Posted on Januari 28, 2011

0


Bismillaah..

Pagi-pagi sudah duduk manis di depan notebook tercinta. Mulai mengatur materi demi materi yang akan diberikan untuk sabtu esok. Walaupun hanya kurang dari 5 peserta, namun tetap saja memberikan materi dengan seluruh kemampuan yang dimiliki.

Terlintas dalam pikiran kejadian tadi malam dimana aku merasakan ujian atas kesabaran menghadapi komentar-komentar bernada sarkastik. Alhamdulillah dengan keterbatasan yang dimiliki, aku bisa menekan emosi dan tidak terpancing dengan ke”gila”an yang dilakukan mereka.

Dan, pagi ini mendapatkan tausiyah yang luar biasa dari Ust.

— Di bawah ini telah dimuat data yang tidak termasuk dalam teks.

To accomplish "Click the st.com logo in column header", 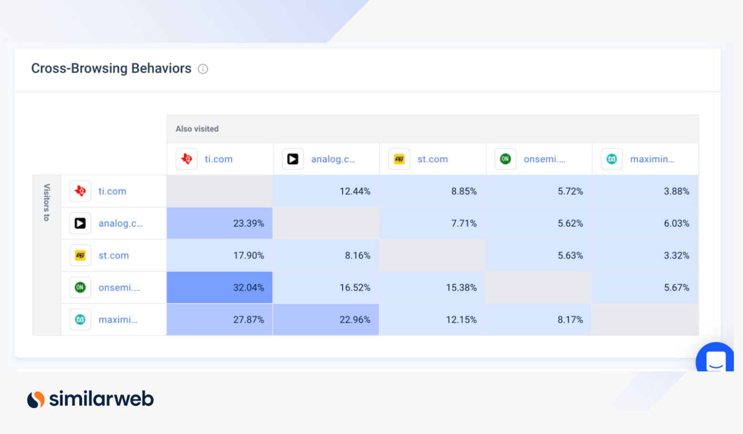I will click(399, 159).
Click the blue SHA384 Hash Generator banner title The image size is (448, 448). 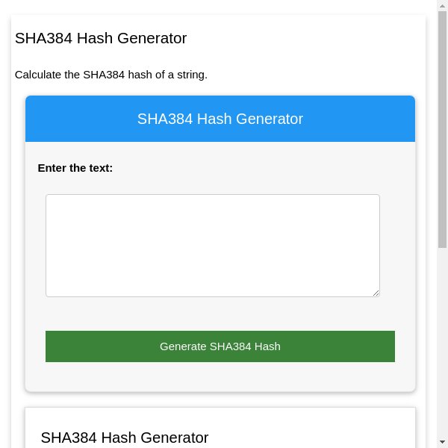[x=220, y=119]
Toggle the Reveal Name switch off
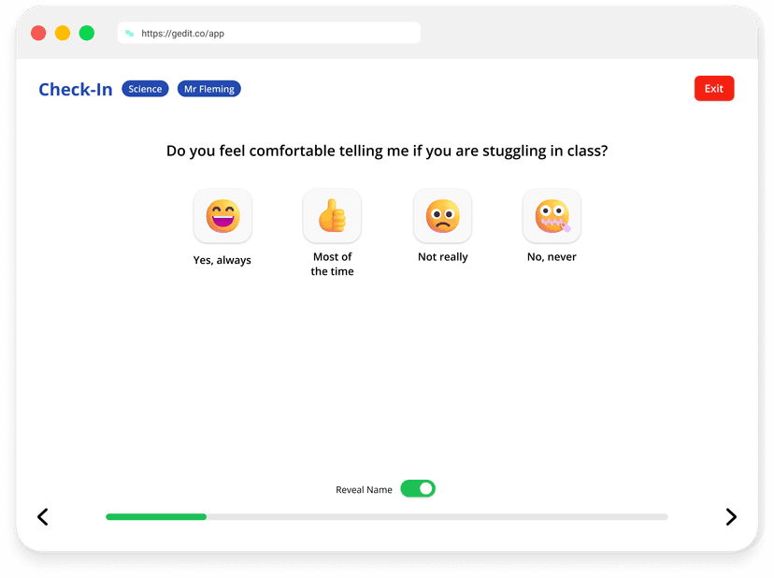 click(418, 488)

Fadhlan. Seorang muállaf dari Nu Waar, Papua yang berjuang me”manusia”kan masyarakat Papua. Ulasan beliau tentang kesabaran, sungguh mengguncang hati.

Kalimat beliau yang aku benar-benar melekat, bahwa ujian kesabaran selalu diberikan oleh Allah subhana wa taála dalam setiap tarikan napas manusia. Dimana pendidik kesabaran sempurna adalah Rasulullah shalallaahu alayhi wa sallam.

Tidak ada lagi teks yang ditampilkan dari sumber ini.